- **Task description**
Reproduce the listing below line for line, without changing any character.

** Start Information given **

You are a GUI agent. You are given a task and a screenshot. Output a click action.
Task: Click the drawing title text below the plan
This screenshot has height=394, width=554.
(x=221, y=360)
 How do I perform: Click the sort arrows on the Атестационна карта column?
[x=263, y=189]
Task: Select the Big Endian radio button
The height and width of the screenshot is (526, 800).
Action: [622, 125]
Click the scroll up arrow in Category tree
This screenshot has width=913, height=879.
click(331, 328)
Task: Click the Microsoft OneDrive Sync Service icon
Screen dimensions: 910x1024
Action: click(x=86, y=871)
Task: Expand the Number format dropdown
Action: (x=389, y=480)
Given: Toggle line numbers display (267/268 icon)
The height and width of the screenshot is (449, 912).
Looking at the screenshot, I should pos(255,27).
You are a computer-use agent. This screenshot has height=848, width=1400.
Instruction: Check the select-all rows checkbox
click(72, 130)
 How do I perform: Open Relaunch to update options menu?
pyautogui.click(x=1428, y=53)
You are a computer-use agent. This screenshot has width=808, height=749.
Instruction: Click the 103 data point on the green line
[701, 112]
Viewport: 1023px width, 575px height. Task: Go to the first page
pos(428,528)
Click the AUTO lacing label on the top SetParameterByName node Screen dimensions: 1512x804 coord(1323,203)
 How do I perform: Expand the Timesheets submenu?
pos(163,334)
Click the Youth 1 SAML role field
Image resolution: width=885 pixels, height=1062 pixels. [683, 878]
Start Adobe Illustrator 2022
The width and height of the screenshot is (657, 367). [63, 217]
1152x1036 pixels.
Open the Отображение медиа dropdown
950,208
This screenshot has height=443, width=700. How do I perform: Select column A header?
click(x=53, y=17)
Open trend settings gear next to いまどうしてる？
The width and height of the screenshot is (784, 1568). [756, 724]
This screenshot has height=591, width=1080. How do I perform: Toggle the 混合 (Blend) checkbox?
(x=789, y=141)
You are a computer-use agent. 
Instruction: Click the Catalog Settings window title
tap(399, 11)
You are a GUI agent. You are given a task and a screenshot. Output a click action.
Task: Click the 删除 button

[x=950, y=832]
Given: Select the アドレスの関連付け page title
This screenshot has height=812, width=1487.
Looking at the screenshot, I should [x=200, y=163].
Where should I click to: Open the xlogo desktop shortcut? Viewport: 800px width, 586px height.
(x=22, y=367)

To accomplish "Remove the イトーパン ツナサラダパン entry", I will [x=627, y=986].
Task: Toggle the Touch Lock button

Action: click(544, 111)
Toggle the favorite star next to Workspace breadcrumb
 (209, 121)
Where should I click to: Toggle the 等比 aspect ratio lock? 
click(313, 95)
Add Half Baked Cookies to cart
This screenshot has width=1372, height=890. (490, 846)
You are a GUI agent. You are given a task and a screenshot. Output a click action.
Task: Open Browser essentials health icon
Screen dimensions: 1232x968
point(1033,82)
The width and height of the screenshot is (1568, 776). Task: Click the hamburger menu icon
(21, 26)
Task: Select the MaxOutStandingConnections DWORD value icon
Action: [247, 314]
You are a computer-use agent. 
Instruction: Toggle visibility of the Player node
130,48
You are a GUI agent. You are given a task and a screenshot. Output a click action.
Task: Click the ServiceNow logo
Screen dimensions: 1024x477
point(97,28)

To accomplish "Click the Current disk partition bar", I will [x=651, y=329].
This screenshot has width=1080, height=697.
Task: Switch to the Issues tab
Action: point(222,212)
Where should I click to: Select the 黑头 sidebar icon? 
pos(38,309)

** End Information given **

- **Correct result**
You are a GUI agent. You are given a task and a screenshot. Output a click action.
Task: Click the drawing title text below the plan
This screenshot has height=394, width=554.
(x=221, y=360)
 How do I perform: Click the sort arrows on the Атестационна карта column?
[x=263, y=189]
Task: Select the Big Endian radio button
The height and width of the screenshot is (526, 800).
Action: [622, 125]
Click the scroll up arrow in Category tree
This screenshot has width=913, height=879.
click(331, 328)
Task: Click the Microsoft OneDrive Sync Service icon
Screen dimensions: 910x1024
Action: click(x=86, y=871)
Task: Expand the Number format dropdown
Action: (x=389, y=480)
Given: Toggle line numbers display (267/268 icon)
The height and width of the screenshot is (449, 912).
Looking at the screenshot, I should pos(255,27).
You are a computer-use agent. This screenshot has height=848, width=1400.
Instruction: Check the select-all rows checkbox
click(72, 130)
 How do I perform: Open Relaunch to update options menu?
pyautogui.click(x=1428, y=53)
You are a computer-use agent. This screenshot has width=808, height=749.
Instruction: Click the 103 data point on the green line
[701, 112]
Viewport: 1023px width, 575px height. Task: Go to the first page
pos(428,528)
Click the AUTO lacing label on the top SetParameterByName node Screen dimensions: 1512x804 coord(1323,203)
 How do I perform: Expand the Timesheets submenu?
pos(163,334)
Click the Youth 1 SAML role field
Image resolution: width=885 pixels, height=1062 pixels. [683, 878]
Start Adobe Illustrator 2022
The width and height of the screenshot is (657, 367). [63, 217]
1152x1036 pixels.
Open the Отображение медиа dropdown
950,208
This screenshot has height=443, width=700. How do I perform: Select column A header?
click(x=53, y=17)
Open trend settings gear next to いまどうしてる？
The width and height of the screenshot is (784, 1568). [756, 724]
This screenshot has height=591, width=1080. How do I perform: Toggle the 混合 (Blend) checkbox?
(x=789, y=141)
You are a computer-use agent. 
Instruction: Click the Catalog Settings window title
tap(399, 11)
You are a GUI agent. You are given a task and a screenshot. Output a click action.
Task: Click the 删除 button

[x=950, y=832]
Given: Select the アドレスの関連付け page title
This screenshot has height=812, width=1487.
Looking at the screenshot, I should [x=200, y=163].
Where should I click to: Open the xlogo desktop shortcut? Viewport: 800px width, 586px height.
(x=22, y=367)

To accomplish "Remove the イトーパン ツナサラダパン entry", I will [x=627, y=986].
Task: Toggle the Touch Lock button

Action: click(544, 111)
Toggle the favorite star next to Workspace breadcrumb
 (209, 121)
Where should I click to: Toggle the 等比 aspect ratio lock? 
click(313, 95)
Add Half Baked Cookies to cart
This screenshot has width=1372, height=890. (490, 846)
You are a GUI agent. You are given a task and a screenshot. Output a click action.
Task: Open Browser essentials health icon
Screen dimensions: 1232x968
point(1033,82)
The width and height of the screenshot is (1568, 776). Task: Click the hamburger menu icon
(21, 26)
Task: Select the MaxOutStandingConnections DWORD value icon
Action: [247, 314]
You are a computer-use agent. 
Instruction: Toggle visibility of the Player node
130,48
You are a GUI agent. You are given a task and a screenshot. Output a click action.
Task: Click the ServiceNow logo
Screen dimensions: 1024x477
point(97,28)

To accomplish "Click the Current disk partition bar", I will [x=651, y=329].
This screenshot has width=1080, height=697.
Task: Switch to the Issues tab
Action: point(222,212)
Where should I click to: Select the 黑头 sidebar icon? 
pos(38,309)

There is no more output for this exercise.